September 23, 2016

Understanding Small Dog Syndrome

Understanding Small Dog Syndrome

I'm hugging my friend Heidi and her boyfriend Aaron goodbye. As they begin to walk through the door, all hell breaks loose. Olly, my Chihuahua/Dachshund mix, who was previously lying peacefully underneath the table, leaps at them while yapping his head off. His black fur sticks out on his back and he growls viciously as if to scare them out. Quickly, I scoop him up and mutter that he's harmless and is all bark and no bite, but secretly inside I'm not so sure. My friends laugh it off and I wave them goodbye with my cheeks still burning bright red. I sigh heavily. There's no denying it, my dog has Small Dog Syndrome

Small dog syndrome, or SDS, can be seen in many smalls breeds, but some notable ones are Chihuahuas, Yorkshire Terriers, Dachshunds, and Jack Russel Terriers. Some common characteristics of SDS include obnoxious barking, nipping at ankles, and a Napoleon complex. These are little dogs with big attitudes. This behavior often leads to unfavorable situations and even dangerous ones if a small dog goes after a larger one who isn't fazed by the smaller dog's big dog facade. It's a worry I've experienced when Olly has come across larger dogs. Unfortunately, my reactions may have created Olly's attitude problem.
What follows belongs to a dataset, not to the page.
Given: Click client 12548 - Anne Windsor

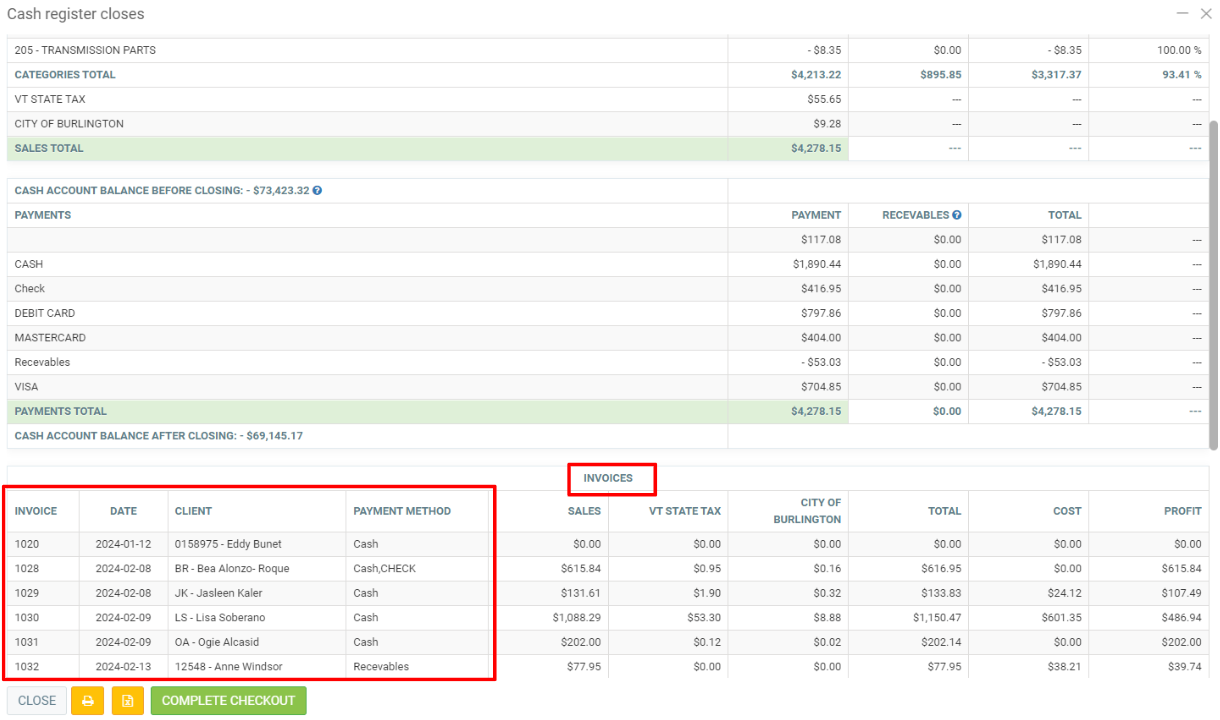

What many owners like myself don't realize, is that SDS is often created by a lack of proper training. Because of our dog's small statures, we often let them get away with behaviors that we would never let fly with big dogs. For example, say a Yorkie jumps up on someone as they walk through the front door. Often this is viewed as cute and the person will pet the Yorkie thus reinforcing the bad behavior. However, let's switch the Yorkie out with a Great Dane and suddenly this behavior is no longer so cute. Big dogs receive stricter training because if they developed SDS they would be viewed as a danger to society. People would never be okay with a giant St. Bernard running around off-leash and barking at people. The reason for this discrepancy is that a bite from a Yorkie is going to do a lot less damage then a bite from a St. Bernard.

Still, it's not fun to have small dog with full-blown case of Small Dog Syndrome, so what can be done about this? Well, train them exactly like you would train a big dog. Don't let them jump up on you. Discipline them when they bark non-stop at people and other dogs. Make them have to be invited before jumping up on the sofa. Also, early socialization is key. Introduce them to both big and small dogs as puppies so they know how to act like proper pooches. With the proper training, you can have a small dog, but without the syndrome.